__Text segment__:
○ ○ ○ ○ ○
Ford government finding new ways to elicit change
Ontario Premier Doug Ford’s new government has dug deep to find the rarely used parliamentary tools to quickly push through legislative change without having to draw up new bills, Toronto civil litigator Stephany Mandin tells Law Times.
Usually, the provincial government will introduce new bills and use its majority to initiate change, says Law Times.
But the Ford government has been employing Orders in Council to suspend rules involving vaping, ticket scalping and the need for doctors to document and report vaccinations. Instead of coming up with new legislation, Law Times notes the Progressive Conservative government has simply revoked some policies and programs — in particular, the sex education curriculum — to allow for further study.
“Honestly, it’s quite unusual, but it is there in the legislation,” Mandin tells AdvocateDaily.com. “It’s just not a frequently used section.”
There was an awkward moment during the election campaign when Ford was asked by a reporter to explain how a bill is passed in Ontario. He refused.
But Law Times suggests Ford is now “schooling” his detractors by using various parliamentary tools to enact policy and legislation.
By evoking c. 21, Sched. F, s. 75 (1) of the Legislation Act, 2006, the government was able to use Orders in Council to revoke acts proclaimed but not yet in effect. Mandin says the Legislation Act gave the government the opportunity to make these moves.
“It’s rarely invoked and there’s so much work that does into a bill becoming law and then being published as public notice that simply revoking it by Order in Council suggests a lack of transparency,” says Mandin, founder of Mandin Law who practices civil, constitutional and administrative law.
Law Times suggests the provincial government skirted the process of using bills to introduce its agenda. Although the Tories hold a majority of seats, procedural wrangling could stall and delay implementation of new legislation.
“We’re in relatively uncharted territory here as there is not a lot of experience with this provision of the legislation,” Mandin says.
○ ○ ○ ○ ○
__Data to examine__:
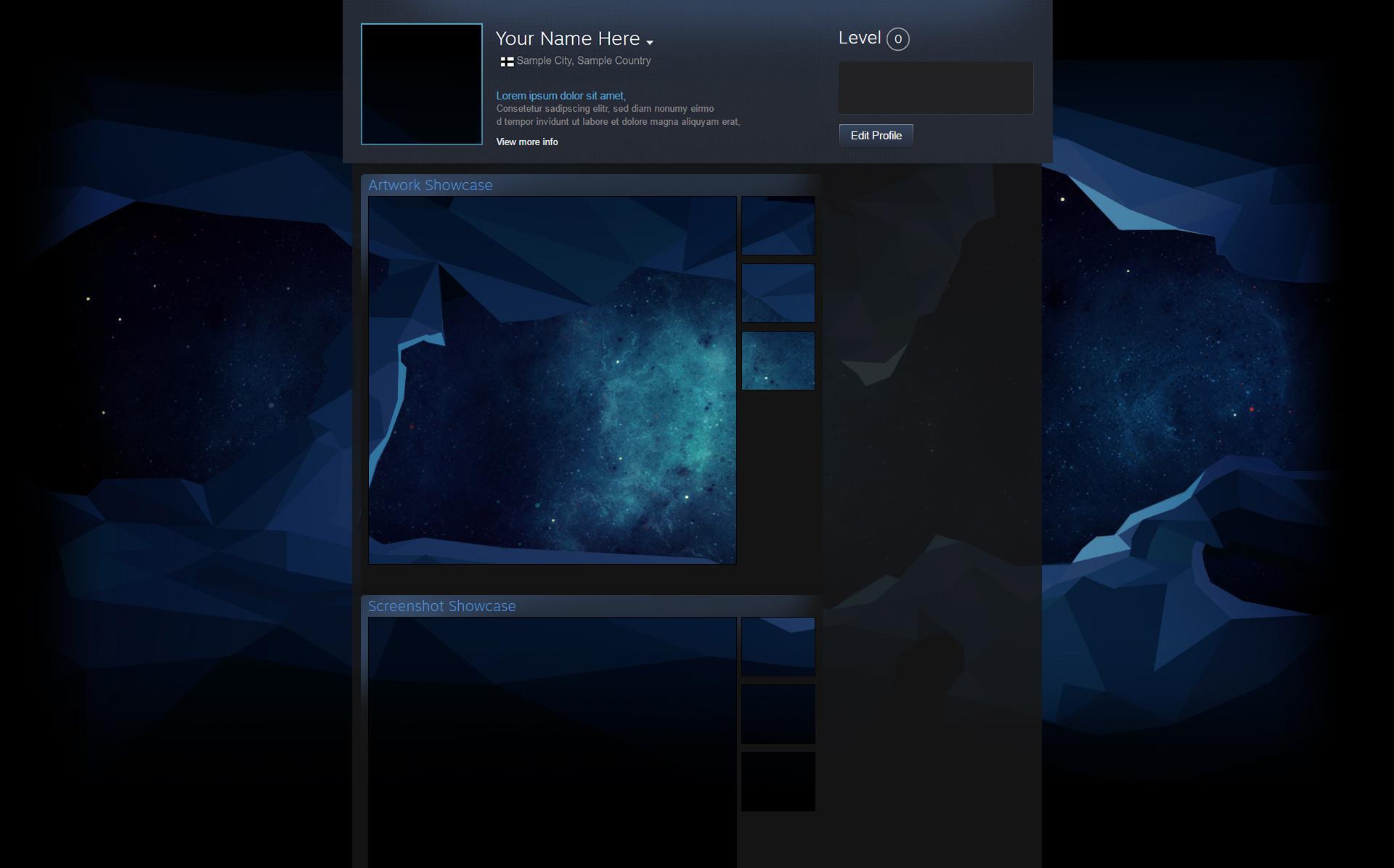The image size is (1394, 868).
Task: Click the Sample City, Sample Country location
Action: pos(583,61)
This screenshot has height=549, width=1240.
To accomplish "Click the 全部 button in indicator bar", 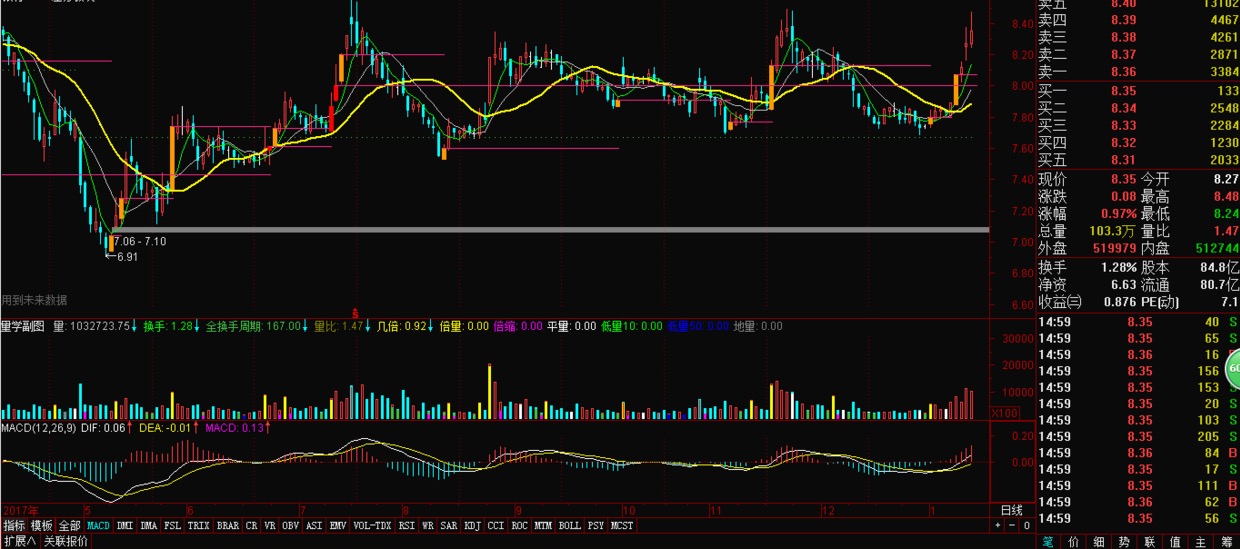I will pyautogui.click(x=69, y=525).
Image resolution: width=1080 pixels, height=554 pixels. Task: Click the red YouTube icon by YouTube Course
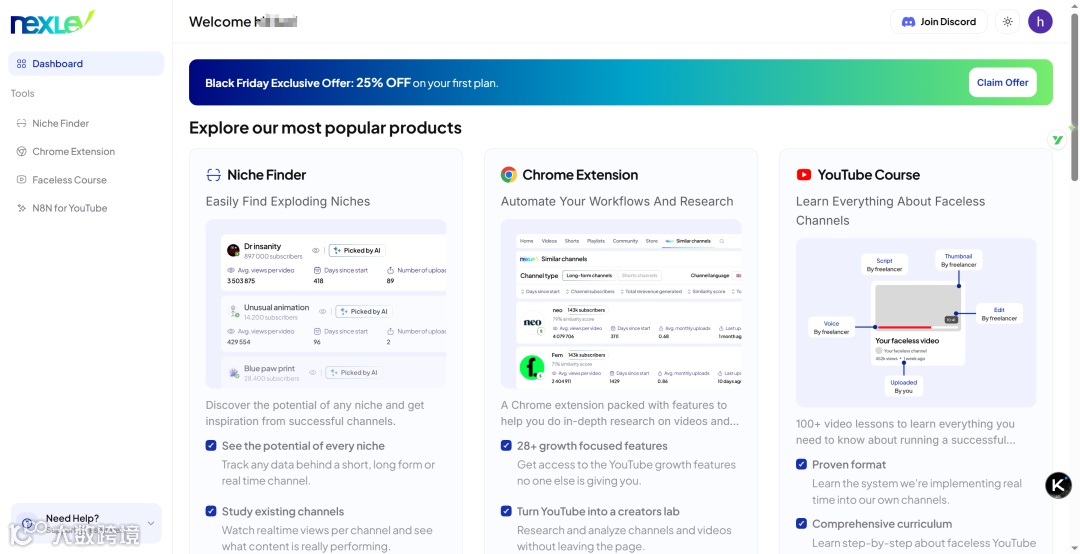point(804,175)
○ ○ ○ ○ ○
__Try it__: In the article on the Ford government's use of parliamentary tools, which rules does it say were suspended through Orders in Council?

__Solution for this problem__: Rules involving vaping, ticket scalping, and the need for doctors to document and report vaccinations.